(Beginning of SUPPLIED ENTRIES)

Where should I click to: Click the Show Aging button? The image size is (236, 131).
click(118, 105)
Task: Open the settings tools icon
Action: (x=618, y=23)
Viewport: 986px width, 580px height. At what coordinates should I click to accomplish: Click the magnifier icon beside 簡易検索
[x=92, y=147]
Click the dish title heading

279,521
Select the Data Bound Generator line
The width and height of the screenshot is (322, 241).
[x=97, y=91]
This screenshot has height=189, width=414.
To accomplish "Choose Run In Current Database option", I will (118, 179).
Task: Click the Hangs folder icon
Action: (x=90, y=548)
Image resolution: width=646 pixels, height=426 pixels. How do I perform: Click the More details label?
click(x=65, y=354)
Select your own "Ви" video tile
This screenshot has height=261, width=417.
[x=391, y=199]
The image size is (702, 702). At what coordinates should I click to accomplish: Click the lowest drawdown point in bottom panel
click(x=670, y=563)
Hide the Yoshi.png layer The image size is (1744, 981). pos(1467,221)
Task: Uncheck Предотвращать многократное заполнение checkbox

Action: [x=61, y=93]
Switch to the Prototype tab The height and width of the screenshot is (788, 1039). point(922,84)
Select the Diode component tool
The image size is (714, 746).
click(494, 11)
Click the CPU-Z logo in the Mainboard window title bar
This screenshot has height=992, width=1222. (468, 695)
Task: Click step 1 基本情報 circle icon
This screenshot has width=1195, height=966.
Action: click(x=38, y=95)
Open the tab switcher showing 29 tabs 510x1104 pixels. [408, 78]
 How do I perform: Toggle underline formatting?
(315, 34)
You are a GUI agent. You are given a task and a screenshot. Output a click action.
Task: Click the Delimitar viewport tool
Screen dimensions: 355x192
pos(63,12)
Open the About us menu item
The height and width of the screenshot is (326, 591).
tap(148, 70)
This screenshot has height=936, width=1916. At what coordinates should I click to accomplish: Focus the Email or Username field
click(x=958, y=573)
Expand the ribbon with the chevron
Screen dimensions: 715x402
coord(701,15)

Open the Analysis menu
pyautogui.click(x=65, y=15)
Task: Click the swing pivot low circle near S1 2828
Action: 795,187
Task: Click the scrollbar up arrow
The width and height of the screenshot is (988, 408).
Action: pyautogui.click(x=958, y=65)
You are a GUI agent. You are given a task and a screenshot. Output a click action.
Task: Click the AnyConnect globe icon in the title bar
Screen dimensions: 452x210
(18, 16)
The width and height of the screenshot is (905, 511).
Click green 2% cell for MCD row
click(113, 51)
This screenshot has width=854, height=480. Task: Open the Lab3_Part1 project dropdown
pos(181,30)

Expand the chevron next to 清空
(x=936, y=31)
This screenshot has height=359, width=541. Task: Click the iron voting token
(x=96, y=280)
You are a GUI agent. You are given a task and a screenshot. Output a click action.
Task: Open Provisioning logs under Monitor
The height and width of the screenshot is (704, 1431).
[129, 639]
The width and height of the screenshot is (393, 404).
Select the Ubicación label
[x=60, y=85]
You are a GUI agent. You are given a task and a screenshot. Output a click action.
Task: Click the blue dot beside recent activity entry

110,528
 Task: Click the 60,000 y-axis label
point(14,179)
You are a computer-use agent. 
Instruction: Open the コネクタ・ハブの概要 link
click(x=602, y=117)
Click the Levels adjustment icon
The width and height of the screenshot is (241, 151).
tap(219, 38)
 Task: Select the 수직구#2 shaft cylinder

(End of SUPPLIED ENTRIES)

▶ PROBLEM DETAILS
This exercise calls for every record above to be written out again exactly.

▶ ANSWER TO THIS EXERCISE
Where should I click to: Click the Show Aging button? The image size is (236, 131).
click(118, 105)
Task: Open the settings tools icon
Action: (x=618, y=23)
Viewport: 986px width, 580px height. At what coordinates should I click to accomplish: Click the magnifier icon beside 簡易検索
[x=92, y=147]
Click the dish title heading

279,521
Select the Data Bound Generator line
The width and height of the screenshot is (322, 241).
[x=97, y=91]
This screenshot has height=189, width=414.
To accomplish "Choose Run In Current Database option", I will (118, 179).
Task: Click the Hangs folder icon
Action: (x=90, y=548)
Image resolution: width=646 pixels, height=426 pixels. How do I perform: Click the More details label?
click(x=65, y=354)
Select your own "Ви" video tile
This screenshot has height=261, width=417.
[x=391, y=199]
The image size is (702, 702). At what coordinates should I click to accomplish: Click the lowest drawdown point in bottom panel
click(x=670, y=563)
Hide the Yoshi.png layer The image size is (1744, 981). pos(1467,221)
Task: Uncheck Предотвращать многократное заполнение checkbox

Action: [x=61, y=93]
Switch to the Prototype tab The height and width of the screenshot is (788, 1039). point(922,84)
Select the Diode component tool
The image size is (714, 746).
click(494, 11)
Click the CPU-Z logo in the Mainboard window title bar
This screenshot has height=992, width=1222. (468, 695)
Task: Click step 1 基本情報 circle icon
This screenshot has width=1195, height=966.
Action: click(x=38, y=95)
Open the tab switcher showing 29 tabs 510x1104 pixels. [408, 78]
 How do I perform: Toggle underline formatting?
(315, 34)
You are a GUI agent. You are given a task and a screenshot. Output a click action.
Task: Click the Delimitar viewport tool
Screen dimensions: 355x192
pos(63,12)
Open the About us menu item
The height and width of the screenshot is (326, 591).
tap(148, 70)
This screenshot has height=936, width=1916. At what coordinates should I click to accomplish: Focus the Email or Username field
click(x=958, y=573)
Expand the ribbon with the chevron
Screen dimensions: 715x402
coord(701,15)

Open the Analysis menu
pyautogui.click(x=65, y=15)
Task: Click the swing pivot low circle near S1 2828
Action: 795,187
Task: Click the scrollbar up arrow
The width and height of the screenshot is (988, 408).
Action: pyautogui.click(x=958, y=65)
You are a GUI agent. You are given a task and a screenshot. Output a click action.
Task: Click the AnyConnect globe icon in the title bar
Screen dimensions: 452x210
(18, 16)
The width and height of the screenshot is (905, 511).
Click green 2% cell for MCD row
click(113, 51)
This screenshot has width=854, height=480. Task: Open the Lab3_Part1 project dropdown
pos(181,30)

Expand the chevron next to 清空
(x=936, y=31)
This screenshot has height=359, width=541. Task: Click the iron voting token
(x=96, y=280)
You are a GUI agent. You are given a task and a screenshot. Output a click action.
Task: Open Provisioning logs under Monitor
The height and width of the screenshot is (704, 1431).
[129, 639]
The width and height of the screenshot is (393, 404).
Select the Ubicación label
[x=60, y=85]
You are a GUI agent. You are given a task and a screenshot. Output a click action.
Task: Click the blue dot beside recent activity entry

110,528
 Task: Click the 60,000 y-axis label
point(14,179)
You are a computer-use agent. 
Instruction: Open the コネクタ・ハブの概要 link
click(x=602, y=117)
Click the Levels adjustment icon
The width and height of the screenshot is (241, 151).
tap(219, 38)
 Task: Select the 수직구#2 shaft cylinder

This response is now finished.